Among the actions taken by FDA and GlaxoWellcome Inc., the drug's manufacturer, are revision of the product labeling and development of a Medication Guide for patients. 

This marks the first Medication Guide, or "MedGuide," authorized by federal regulations requiring the distribution of FDA-approved patient labeling for certain prescription drug products used primarily by outpatients. FDA can require a MedGuide for products that pose a serious and significant harm to the public health. 

The MedGuide for Lotronex explains the serious adverse effects that could develop from taking the drug, describes the symptoms of constipation and ischemic colitis, and notes which patients should not take the drug. 

Future shipments of Lotronex will include a MedGuide attached to every bottle. Raczkowski said that the product will now be available only in containers of 60 tablets, matching a 30-day supply. The FDA-approved dosage is one tablet taken twice daily. 

Although irritable bowel syndrome is typically first diagnosed and treated in outpatients, hospital pharmacists should not assume that newly admitted patients have seen the MedGuide, said William L. Greene, Pharm.D., BCPS, FASHP, associate director for clinical pharmacy services at Methodist Healthcare–Central Hospital in Memphis. "The education [about the serious reactions] is still needed." 

And that need for education applies to physicians and nurses, too. Greene suggested that hospital pharmacists ensure the medical and nursing staffs know about the new information and warnings. Posting information on bulletin boards in the medical staff lounges and discussing the issue at key meetings, such as pharmacy and therapeutics committee meetings, are two ideas he offered. Pharmacists could also place educational sheets in the "progress notes" section of patients' charts or call prescribers about each new Lotronex order. 

ASHP Clinical Affairs Associate Cynthia L. LaCivita, Pharm.D., said, "I think it is important that hospital pharmacists act proactively in providing patients with new information on the safety of this drug....We want to prevent any unnecessary adverse drug reactions." Pharmacists should know the contraindications to alosetron therapy and ensure that only appropriate patients receive the drug. 

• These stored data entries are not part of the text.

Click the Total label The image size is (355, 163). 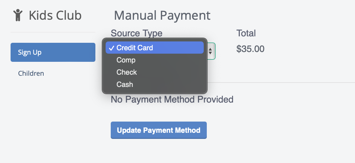pos(246,33)
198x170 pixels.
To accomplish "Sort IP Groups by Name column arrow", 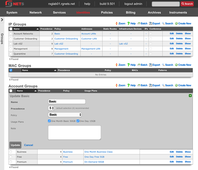I will point(38,29).
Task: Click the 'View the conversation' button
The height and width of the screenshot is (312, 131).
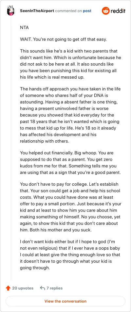Action: pos(66,301)
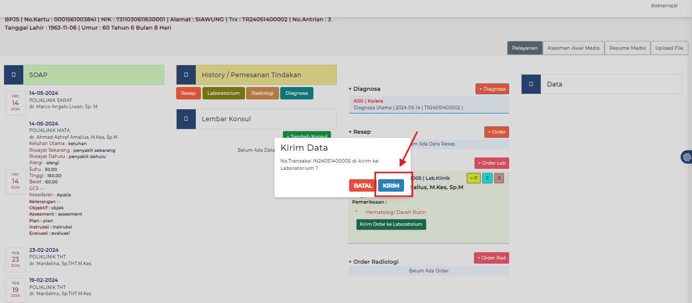Switch to the Asesmen Awal Medis tab
692x303 pixels.
pos(573,48)
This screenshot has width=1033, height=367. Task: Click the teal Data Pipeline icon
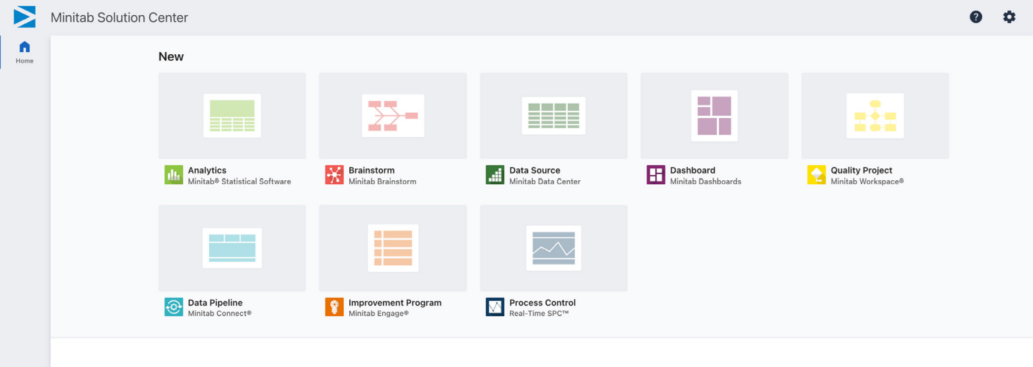(x=174, y=307)
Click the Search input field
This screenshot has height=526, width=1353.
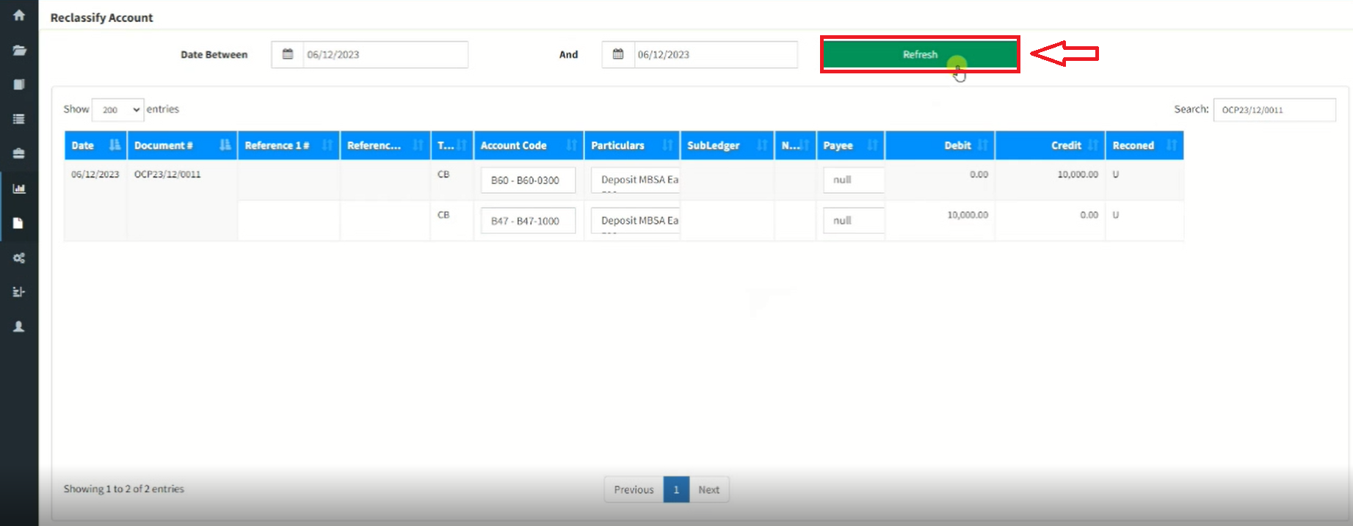[x=1274, y=109]
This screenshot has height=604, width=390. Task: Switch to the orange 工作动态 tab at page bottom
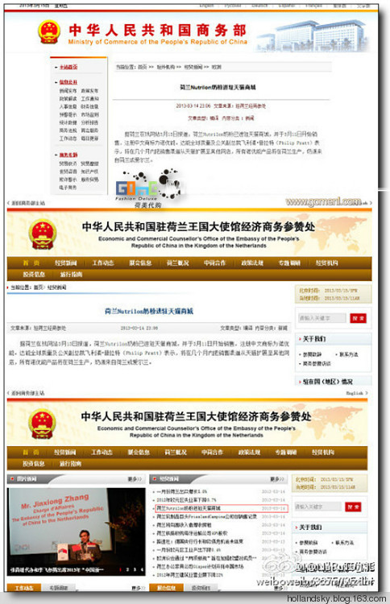point(24,588)
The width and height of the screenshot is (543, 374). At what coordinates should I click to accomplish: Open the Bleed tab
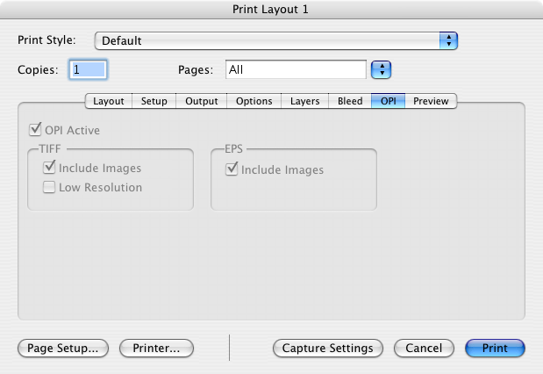350,101
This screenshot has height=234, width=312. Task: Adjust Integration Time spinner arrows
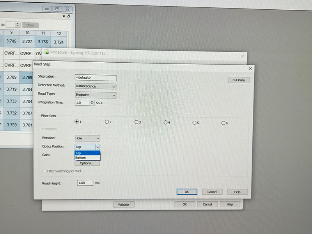tap(92, 103)
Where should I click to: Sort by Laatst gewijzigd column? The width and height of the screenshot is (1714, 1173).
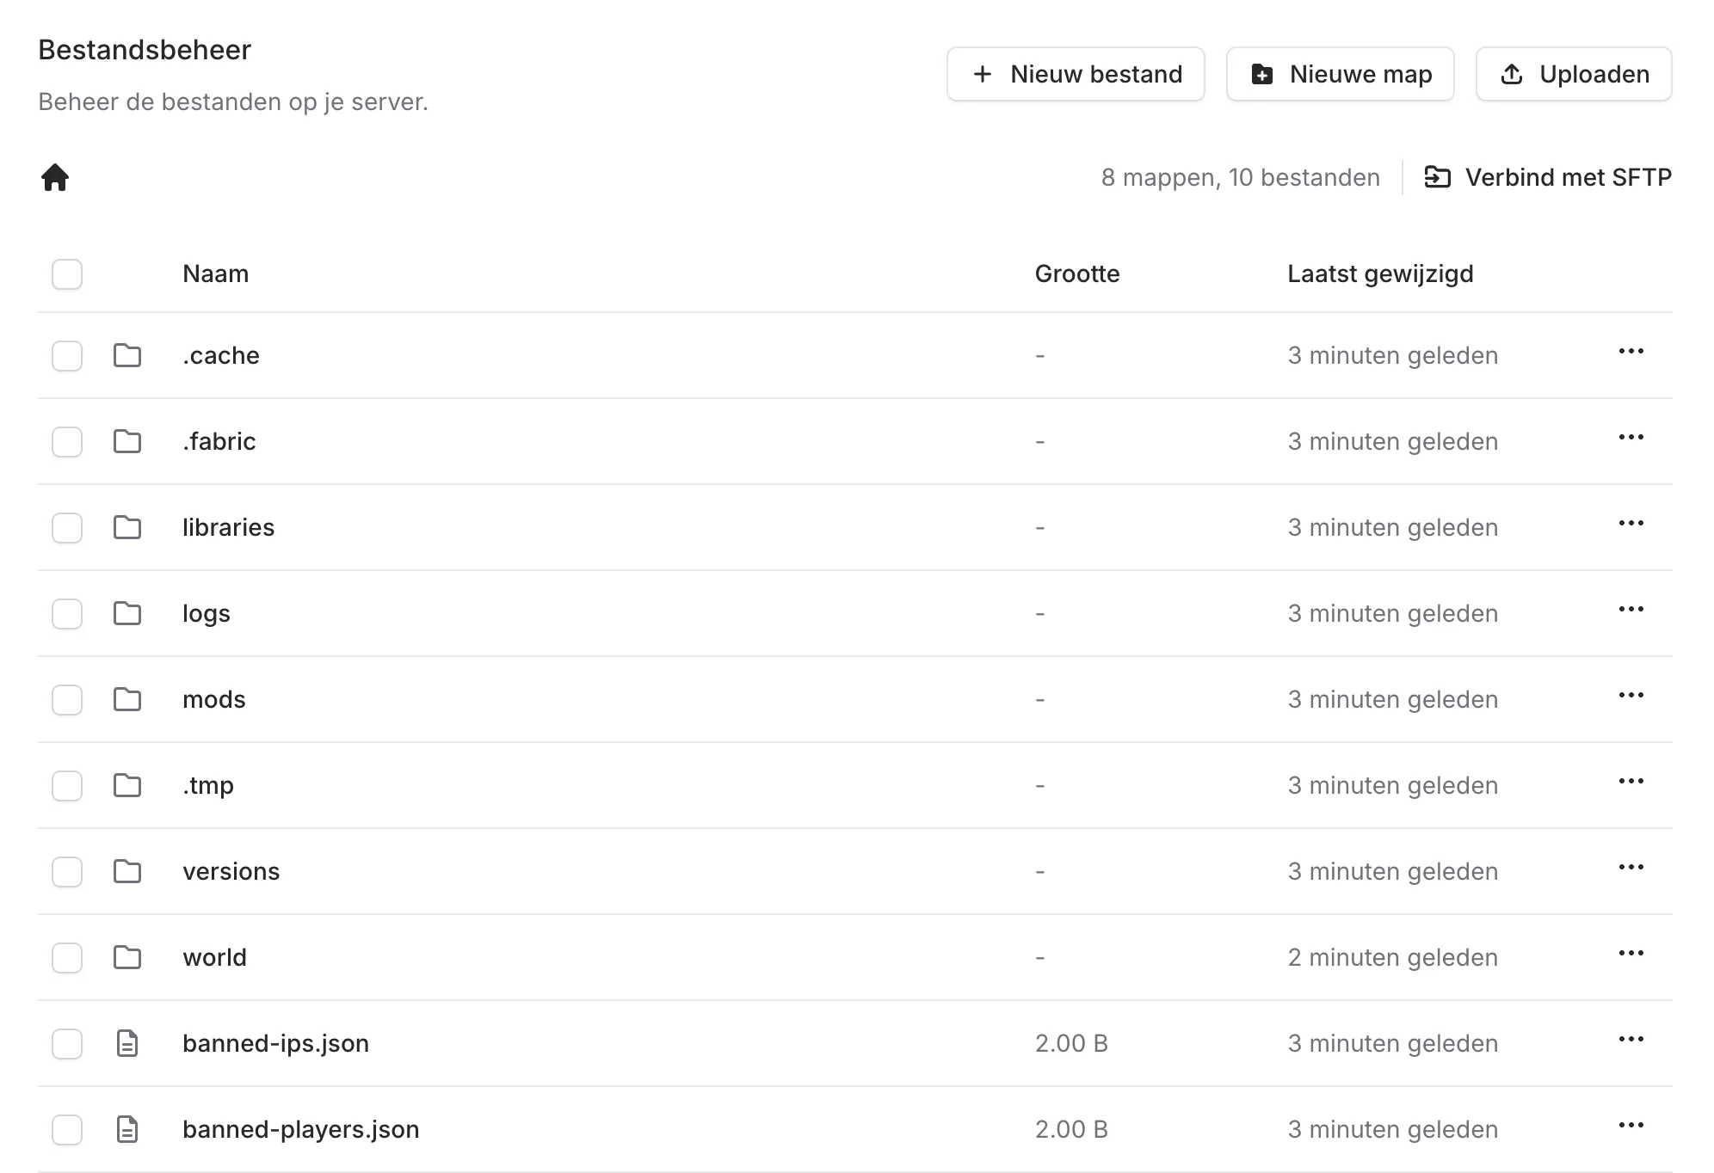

Kasey K. Thompson, Pharm.D., director of the ASHP Center on Patient Safety concurred. "If possible, pharmacists should provide discharge counseling for patients who have been prescribed Lotronex while in the hospital, ensuring that they understand the risks and benefits of therapy. Patients should know that a pharmacist is available for them to speak to while in the hospital about any concerns or questions about their drug therapy."